__Problem to solve__
Below are records; reproduce exactly the lines from the one that has "Given: Select the kπ, kεZ palette cell" through the one that has "This screenshot has height=877, width=1024.", ends included, and nothing more.

__Supplied information__
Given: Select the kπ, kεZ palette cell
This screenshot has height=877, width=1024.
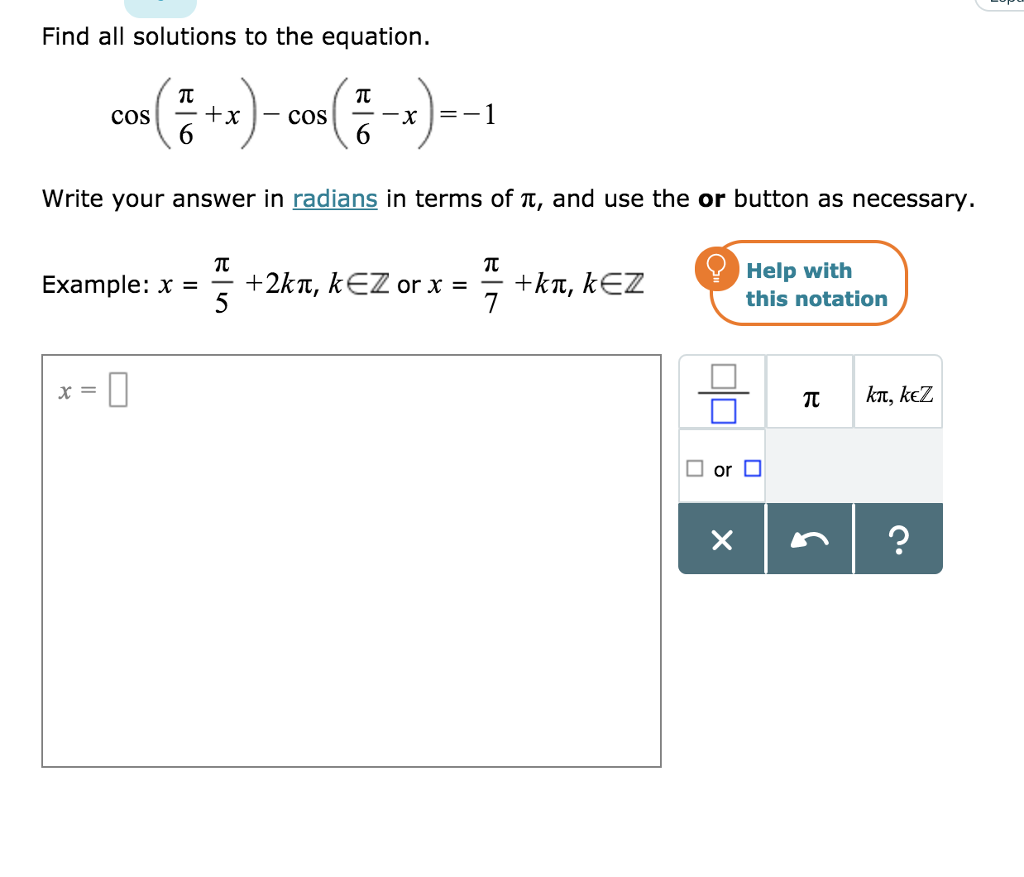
---
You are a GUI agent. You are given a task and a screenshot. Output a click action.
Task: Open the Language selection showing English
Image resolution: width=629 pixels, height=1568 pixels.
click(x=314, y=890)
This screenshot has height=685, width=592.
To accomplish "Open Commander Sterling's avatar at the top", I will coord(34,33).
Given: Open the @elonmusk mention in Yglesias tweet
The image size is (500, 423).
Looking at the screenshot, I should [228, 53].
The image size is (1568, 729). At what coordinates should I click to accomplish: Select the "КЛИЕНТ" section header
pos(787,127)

__Result of the task__
Given: Select the kπ, kεZ palette cell
This screenshot has height=877, width=1024.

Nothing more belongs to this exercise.